## Aim of the task
Please copy out every line of the listing below in which the word "computer" appears.

## Dataset content
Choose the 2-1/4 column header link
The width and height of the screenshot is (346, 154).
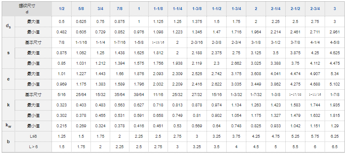276,9
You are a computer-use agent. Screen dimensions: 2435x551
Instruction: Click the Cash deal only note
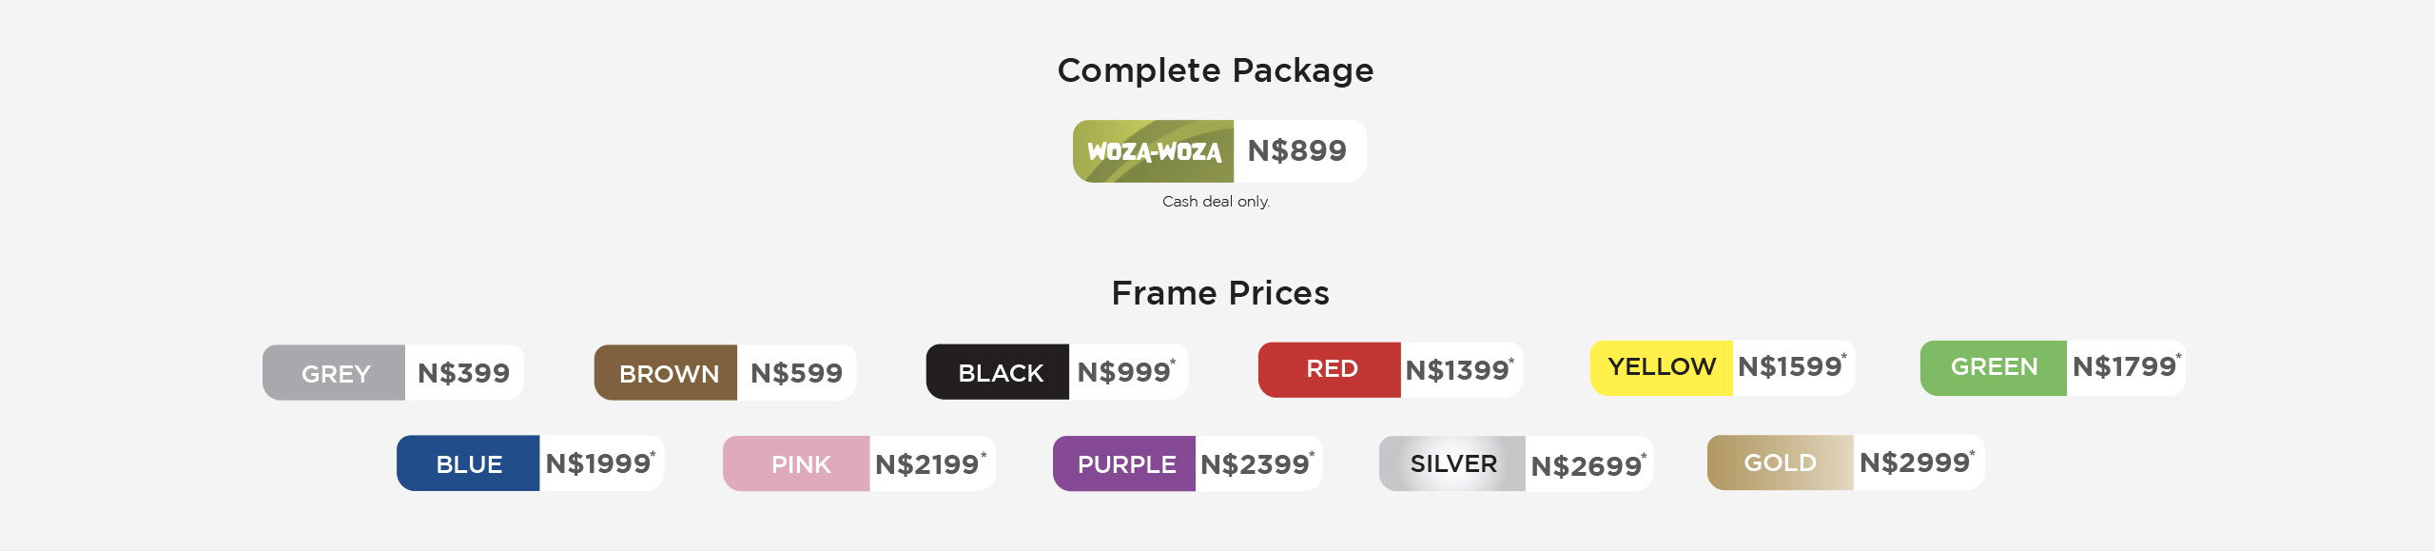1216,202
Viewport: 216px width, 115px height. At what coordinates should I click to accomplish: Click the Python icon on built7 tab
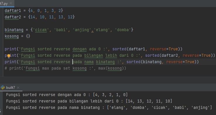pos(3,87)
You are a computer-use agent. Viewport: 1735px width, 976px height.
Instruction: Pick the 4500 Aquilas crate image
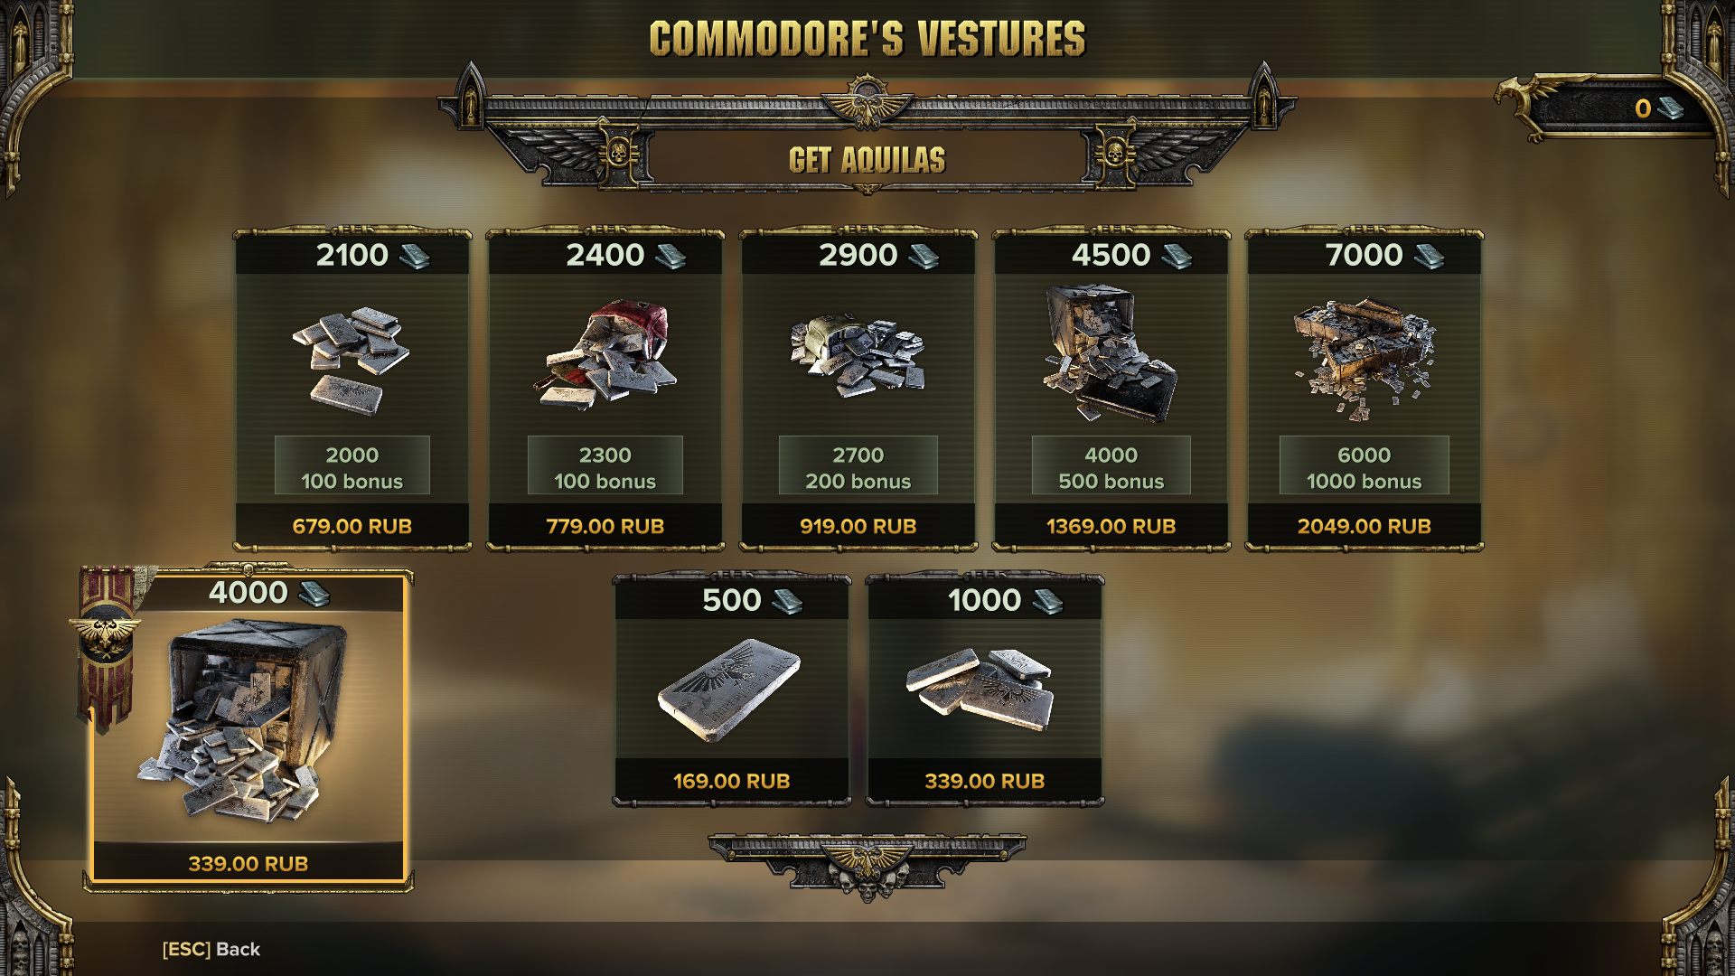coord(1111,353)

## Exercise response
You are a computer-use agent. Screen dimensions: 2435x551
You are a computer-use agent. Viewport: 1735px width, 976px height.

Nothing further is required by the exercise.